If IP rights are found, such clients will often elect not to proceed with a particular project, adopt an alternative product, or possibly enter negotiations for a licence.
So the trick is to make your competitors aware of your rights. Often this is done after the event, when instances of infringement become apparent and the matter can be resolved with a simple 'cease and desist' letter.
But there is a risk that, by that stage, your competitor is too financially committed to stop the infringement, and will then seek to defend their position.
If your competitors are not aware of your rights there is also a chance they might innocently infringe your IP rights. Innocent infringement provides an infringer with a defence that will allow them to escape paying financial penalties, even if infringement is established in Court.
As such, it again comes down providing effective notification to competitors of the existence of any relevant IP rights, to act as a pre-emptive deterrent and to remove access to the innocent infringer defence.
Conventional marking
Traditionally, relevant notification has been provided by marking products directly with product specific registration numbers or wording. Many people would be aware of the "Patent Pending", "Patent Applied For" or "Registered Design" wording.
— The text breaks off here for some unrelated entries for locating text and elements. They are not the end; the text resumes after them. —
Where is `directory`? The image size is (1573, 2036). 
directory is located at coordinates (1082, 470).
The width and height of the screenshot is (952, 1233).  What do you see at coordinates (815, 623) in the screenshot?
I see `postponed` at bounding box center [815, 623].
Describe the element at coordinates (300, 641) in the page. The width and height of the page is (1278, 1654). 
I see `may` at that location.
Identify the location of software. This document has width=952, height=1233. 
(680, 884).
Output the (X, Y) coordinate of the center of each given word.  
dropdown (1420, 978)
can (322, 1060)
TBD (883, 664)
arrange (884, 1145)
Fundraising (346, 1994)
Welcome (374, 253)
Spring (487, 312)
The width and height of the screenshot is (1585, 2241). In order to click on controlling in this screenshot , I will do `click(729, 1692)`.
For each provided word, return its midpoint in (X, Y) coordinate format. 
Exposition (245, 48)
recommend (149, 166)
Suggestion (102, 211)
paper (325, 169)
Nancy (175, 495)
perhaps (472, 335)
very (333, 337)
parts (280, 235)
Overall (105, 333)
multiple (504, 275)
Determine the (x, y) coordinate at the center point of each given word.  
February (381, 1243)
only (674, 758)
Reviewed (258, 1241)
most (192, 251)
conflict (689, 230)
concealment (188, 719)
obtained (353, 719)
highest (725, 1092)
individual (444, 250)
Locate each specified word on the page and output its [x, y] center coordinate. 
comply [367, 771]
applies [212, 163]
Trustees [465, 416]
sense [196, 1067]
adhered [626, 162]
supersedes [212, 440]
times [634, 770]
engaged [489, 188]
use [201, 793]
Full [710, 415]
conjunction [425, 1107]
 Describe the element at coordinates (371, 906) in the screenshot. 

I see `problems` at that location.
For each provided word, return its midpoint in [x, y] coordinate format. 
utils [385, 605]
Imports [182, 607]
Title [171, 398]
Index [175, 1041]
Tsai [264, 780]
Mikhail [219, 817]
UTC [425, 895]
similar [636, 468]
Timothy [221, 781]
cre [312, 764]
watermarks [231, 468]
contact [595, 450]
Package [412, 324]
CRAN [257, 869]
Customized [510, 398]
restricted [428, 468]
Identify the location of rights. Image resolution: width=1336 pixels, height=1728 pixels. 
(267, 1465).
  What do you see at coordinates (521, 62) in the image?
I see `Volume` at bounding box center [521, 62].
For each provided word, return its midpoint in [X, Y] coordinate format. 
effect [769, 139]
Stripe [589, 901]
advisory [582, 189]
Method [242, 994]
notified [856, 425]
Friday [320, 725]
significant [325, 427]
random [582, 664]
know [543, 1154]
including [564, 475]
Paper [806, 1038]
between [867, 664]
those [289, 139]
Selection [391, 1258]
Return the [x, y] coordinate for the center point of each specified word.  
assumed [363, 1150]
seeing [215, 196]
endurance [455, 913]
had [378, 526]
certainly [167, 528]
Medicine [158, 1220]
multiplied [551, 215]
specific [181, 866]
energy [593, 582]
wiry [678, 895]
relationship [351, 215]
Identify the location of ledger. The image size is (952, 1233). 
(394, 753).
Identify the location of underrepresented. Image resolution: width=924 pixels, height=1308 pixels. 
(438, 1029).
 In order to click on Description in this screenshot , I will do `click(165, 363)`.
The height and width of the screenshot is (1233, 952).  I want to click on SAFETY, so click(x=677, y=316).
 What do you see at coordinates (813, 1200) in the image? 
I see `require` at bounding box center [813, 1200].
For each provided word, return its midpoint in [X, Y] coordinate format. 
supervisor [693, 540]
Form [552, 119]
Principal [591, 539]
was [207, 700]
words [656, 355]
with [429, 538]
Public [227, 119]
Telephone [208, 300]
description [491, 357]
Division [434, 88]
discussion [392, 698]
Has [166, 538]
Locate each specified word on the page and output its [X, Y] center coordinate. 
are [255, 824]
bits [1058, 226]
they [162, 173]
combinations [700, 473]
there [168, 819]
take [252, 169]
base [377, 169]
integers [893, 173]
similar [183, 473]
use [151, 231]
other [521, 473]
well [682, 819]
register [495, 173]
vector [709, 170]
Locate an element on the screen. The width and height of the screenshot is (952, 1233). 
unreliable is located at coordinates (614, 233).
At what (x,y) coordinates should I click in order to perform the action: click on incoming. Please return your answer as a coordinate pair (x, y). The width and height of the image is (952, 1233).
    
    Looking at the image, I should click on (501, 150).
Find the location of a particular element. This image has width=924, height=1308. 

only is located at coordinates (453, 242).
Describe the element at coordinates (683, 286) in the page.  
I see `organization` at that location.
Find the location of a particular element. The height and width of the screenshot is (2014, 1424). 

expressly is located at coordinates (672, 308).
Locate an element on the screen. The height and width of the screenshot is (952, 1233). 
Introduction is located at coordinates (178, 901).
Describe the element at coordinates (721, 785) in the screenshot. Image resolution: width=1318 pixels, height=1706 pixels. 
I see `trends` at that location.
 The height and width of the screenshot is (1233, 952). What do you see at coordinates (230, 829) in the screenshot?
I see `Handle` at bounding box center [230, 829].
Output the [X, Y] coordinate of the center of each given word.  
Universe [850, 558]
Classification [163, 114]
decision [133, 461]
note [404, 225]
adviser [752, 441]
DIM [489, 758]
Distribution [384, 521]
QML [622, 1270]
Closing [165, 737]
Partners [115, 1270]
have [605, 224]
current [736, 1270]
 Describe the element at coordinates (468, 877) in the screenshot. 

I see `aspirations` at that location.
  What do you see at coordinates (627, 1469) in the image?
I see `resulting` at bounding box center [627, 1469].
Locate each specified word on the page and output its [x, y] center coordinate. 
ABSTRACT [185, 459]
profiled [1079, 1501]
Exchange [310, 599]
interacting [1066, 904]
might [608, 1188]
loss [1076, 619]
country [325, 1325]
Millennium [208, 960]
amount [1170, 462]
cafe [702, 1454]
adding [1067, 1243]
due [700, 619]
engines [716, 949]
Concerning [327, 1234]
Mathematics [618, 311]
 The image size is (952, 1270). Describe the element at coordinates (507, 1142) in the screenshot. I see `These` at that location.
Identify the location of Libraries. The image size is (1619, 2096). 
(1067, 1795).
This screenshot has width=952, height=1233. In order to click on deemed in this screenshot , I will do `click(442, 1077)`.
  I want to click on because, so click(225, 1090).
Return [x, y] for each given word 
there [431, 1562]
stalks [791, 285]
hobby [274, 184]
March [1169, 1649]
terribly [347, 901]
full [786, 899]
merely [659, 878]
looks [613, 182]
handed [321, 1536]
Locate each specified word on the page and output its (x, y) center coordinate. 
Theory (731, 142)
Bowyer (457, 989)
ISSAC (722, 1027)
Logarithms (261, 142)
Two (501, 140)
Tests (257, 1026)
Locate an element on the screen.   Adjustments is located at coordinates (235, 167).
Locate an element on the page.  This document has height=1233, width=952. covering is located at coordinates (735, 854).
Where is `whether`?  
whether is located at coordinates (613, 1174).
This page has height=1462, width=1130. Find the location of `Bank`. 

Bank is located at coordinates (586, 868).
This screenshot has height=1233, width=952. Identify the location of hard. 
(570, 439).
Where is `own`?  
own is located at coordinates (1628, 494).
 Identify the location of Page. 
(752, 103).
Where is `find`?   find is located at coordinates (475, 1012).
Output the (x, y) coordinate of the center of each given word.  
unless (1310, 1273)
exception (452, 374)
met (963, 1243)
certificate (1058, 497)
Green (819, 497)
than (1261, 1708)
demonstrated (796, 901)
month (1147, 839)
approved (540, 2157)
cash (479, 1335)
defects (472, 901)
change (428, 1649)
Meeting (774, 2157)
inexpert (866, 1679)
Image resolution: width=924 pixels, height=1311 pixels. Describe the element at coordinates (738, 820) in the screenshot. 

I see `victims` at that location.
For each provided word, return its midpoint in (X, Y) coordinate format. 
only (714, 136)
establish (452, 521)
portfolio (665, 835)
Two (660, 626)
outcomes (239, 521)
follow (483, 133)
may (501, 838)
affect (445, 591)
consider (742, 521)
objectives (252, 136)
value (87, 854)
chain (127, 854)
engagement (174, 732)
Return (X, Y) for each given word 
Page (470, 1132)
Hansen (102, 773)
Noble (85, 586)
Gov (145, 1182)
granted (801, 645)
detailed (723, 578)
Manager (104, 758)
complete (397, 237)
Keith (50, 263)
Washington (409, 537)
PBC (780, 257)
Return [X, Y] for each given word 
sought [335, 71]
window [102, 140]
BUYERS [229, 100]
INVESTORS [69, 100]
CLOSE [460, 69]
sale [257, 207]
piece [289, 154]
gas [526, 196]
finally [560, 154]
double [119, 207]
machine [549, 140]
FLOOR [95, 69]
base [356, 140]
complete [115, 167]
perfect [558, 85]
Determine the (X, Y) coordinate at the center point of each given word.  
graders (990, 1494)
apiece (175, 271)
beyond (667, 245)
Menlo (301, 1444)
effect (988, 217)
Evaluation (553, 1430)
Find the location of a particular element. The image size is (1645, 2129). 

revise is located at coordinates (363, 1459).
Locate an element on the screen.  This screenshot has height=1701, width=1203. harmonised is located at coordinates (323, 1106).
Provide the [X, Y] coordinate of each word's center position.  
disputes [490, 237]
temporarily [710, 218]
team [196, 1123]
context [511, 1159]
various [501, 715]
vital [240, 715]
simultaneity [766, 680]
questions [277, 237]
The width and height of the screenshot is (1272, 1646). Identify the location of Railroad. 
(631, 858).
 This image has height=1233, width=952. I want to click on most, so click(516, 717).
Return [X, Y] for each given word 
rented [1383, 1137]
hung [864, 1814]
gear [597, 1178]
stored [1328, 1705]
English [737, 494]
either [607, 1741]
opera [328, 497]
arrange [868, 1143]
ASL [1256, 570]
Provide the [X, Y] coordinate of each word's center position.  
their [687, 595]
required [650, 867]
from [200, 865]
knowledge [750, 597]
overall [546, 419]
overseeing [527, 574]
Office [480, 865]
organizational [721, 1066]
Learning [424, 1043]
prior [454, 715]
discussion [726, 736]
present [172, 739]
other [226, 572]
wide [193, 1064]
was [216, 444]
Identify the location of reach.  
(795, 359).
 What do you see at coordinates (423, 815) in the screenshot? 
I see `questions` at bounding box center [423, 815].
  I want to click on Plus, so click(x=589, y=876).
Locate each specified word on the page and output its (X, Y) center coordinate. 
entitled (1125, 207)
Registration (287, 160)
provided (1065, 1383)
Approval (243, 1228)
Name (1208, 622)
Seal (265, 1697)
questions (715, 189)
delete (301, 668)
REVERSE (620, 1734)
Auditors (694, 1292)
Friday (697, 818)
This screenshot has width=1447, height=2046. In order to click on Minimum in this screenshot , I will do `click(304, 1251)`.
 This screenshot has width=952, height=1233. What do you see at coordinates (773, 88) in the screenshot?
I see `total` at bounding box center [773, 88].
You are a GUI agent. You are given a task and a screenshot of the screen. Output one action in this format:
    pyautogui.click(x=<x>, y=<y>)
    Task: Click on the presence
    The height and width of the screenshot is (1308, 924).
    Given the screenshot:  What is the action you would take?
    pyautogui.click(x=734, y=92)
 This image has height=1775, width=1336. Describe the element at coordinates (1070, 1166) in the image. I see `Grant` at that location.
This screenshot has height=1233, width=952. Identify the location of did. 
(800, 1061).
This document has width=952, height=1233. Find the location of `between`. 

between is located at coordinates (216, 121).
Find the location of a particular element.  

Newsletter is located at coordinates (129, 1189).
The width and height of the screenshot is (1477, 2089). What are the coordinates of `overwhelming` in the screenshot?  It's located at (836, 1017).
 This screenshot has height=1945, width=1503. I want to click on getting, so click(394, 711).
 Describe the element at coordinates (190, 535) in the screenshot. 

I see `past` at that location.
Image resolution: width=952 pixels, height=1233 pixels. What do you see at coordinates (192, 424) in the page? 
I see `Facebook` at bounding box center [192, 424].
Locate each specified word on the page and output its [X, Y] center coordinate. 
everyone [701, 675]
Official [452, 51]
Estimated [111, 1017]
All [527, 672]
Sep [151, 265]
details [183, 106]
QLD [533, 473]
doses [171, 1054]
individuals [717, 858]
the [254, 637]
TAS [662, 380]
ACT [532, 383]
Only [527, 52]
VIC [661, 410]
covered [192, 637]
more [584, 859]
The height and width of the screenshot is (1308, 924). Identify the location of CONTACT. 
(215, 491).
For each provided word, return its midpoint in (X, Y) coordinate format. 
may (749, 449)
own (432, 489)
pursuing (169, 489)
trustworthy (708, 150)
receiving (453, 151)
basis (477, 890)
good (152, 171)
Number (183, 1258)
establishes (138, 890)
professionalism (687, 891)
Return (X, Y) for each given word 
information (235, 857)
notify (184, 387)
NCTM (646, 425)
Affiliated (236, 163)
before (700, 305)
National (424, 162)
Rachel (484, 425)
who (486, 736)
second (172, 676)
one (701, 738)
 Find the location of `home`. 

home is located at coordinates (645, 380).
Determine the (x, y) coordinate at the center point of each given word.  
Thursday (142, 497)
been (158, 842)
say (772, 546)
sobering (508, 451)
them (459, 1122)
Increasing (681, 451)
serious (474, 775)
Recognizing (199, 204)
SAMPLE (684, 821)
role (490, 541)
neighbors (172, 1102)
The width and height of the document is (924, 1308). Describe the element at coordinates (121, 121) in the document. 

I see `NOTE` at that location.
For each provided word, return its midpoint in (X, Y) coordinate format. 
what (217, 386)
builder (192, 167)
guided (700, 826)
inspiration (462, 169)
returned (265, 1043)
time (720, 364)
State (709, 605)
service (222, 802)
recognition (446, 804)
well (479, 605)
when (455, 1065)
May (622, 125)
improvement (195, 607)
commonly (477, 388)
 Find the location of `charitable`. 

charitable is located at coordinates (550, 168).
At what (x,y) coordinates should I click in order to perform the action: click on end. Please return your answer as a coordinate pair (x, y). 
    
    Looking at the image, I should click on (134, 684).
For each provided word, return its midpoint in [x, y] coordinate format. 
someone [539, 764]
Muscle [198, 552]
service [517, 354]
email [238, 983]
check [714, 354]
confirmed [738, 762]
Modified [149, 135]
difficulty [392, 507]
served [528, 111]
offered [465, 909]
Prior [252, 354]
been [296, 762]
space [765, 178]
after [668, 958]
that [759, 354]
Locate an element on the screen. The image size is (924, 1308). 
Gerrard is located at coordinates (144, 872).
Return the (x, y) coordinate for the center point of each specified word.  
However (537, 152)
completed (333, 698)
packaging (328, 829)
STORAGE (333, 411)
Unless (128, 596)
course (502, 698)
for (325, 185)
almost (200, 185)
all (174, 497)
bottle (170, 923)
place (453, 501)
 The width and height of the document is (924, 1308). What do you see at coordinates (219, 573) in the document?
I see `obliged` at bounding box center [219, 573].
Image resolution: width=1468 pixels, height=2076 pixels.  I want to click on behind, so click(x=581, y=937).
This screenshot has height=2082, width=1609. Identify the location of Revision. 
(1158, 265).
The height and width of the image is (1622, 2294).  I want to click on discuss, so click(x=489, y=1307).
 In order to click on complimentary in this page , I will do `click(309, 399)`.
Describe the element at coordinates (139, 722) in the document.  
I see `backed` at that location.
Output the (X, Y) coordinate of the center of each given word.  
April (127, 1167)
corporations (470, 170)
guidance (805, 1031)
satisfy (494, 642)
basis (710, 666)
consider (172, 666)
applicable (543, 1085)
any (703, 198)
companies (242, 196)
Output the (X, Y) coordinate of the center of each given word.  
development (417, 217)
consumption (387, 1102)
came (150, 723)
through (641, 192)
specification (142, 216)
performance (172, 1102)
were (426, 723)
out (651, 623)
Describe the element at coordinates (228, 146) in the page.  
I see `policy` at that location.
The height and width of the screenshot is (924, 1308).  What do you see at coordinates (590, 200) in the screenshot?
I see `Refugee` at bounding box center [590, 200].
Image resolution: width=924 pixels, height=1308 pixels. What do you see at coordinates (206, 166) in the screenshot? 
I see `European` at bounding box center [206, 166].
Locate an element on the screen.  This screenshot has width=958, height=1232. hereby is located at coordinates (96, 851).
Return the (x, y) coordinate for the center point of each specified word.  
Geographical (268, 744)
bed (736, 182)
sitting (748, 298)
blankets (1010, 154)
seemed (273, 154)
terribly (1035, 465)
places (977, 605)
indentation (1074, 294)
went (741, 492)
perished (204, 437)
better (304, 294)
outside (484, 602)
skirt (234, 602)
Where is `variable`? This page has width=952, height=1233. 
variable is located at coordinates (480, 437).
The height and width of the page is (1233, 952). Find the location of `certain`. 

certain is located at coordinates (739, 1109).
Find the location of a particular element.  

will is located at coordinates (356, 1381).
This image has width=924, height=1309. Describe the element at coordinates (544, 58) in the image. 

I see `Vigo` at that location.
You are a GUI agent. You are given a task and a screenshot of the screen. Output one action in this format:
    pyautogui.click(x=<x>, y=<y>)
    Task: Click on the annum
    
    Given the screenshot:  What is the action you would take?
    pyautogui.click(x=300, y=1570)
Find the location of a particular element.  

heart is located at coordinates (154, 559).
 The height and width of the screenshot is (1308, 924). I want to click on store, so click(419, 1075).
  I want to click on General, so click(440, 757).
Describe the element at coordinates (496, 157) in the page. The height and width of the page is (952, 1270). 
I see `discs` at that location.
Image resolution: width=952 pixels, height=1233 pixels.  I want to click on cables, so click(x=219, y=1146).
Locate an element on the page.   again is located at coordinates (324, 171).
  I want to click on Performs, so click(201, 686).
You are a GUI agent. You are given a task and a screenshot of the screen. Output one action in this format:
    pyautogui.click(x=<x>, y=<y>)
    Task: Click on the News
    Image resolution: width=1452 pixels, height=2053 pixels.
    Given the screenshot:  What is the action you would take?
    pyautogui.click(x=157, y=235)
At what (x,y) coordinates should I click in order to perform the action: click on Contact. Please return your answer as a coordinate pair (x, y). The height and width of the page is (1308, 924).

This practice still has relevance for products with few associated IP rights. However, today, any one company can have a multitude of IP rights across multiple jurisdictions. A single product such as a computer tablet may, for example, have rights relating to individual components, a manufacturing technique, a method of use, various registered designs or the like, or a combination of all of those forms of protection.
Those various forms of protection may also apply across an entire range of products and business divisions. The scope of the IP rights may also differ across different jurisdictions.
With different products, and different types of IP rights and jurisdictions, traditional marking practices can become unmanageable and, in some case, impractical.
The distance between a competitor being aware of your product and them being able to clearly identify the relevant IP rights needs to be a short as possible for your IP rights to work in their pre-emptive capacity.
So how is it possible to accurately convey to competitors the particular IP rights they should be aware of, where multiple rights exist?
Virtual marking
Like many other modern day business practices, traditional marking techniques are migrating online. "Virtual marking" is a new and growing trend for IP rights marking practices.
Virtual marking allows all information relating to IP rights to be easily and readily stored online.
So instead of having to mark all goods independently with individual numbers and details, only a single website address or URL needs to be identified, with all relevant rights details then stored online.
Imagine the comparative ease with which a competitor can now be taken to a menu list where the relevant rights can be located by company name, product name or brand name. Background IP rights that may not be readily apparent from the product itself can also be readily identified, such as patents directed to manufacturing techniques and the like.
Not only does this improve the efficiency and effectiveness of information transfer, to satisfy conventional marking requirements, virtual marking also provides the rights holder with a tool to keep track of their own IP rights and portfolios.
Virtual marking has potentially significant cost advantages too. Only a single address or URL is needed for an entire product range, so multiple and individual printing and tooling is not required for each product.
The ultimate cost saving, however, comes from your IP rights being allowed to fulfill their passive role in protecting market share by notifying competitors of those rights.
It should be noted that virtual marking is a relatively recent development. In the USA, the America Invents Act recently introduced new patent laws and officially sanctioned the use of virtual marking as a legitimate means of providing patent rights information.
However at this point, Australia has not yet officially recognised the practice, and there has been no judicial comment on the role of virtual marking in removing an innocent infringer defence.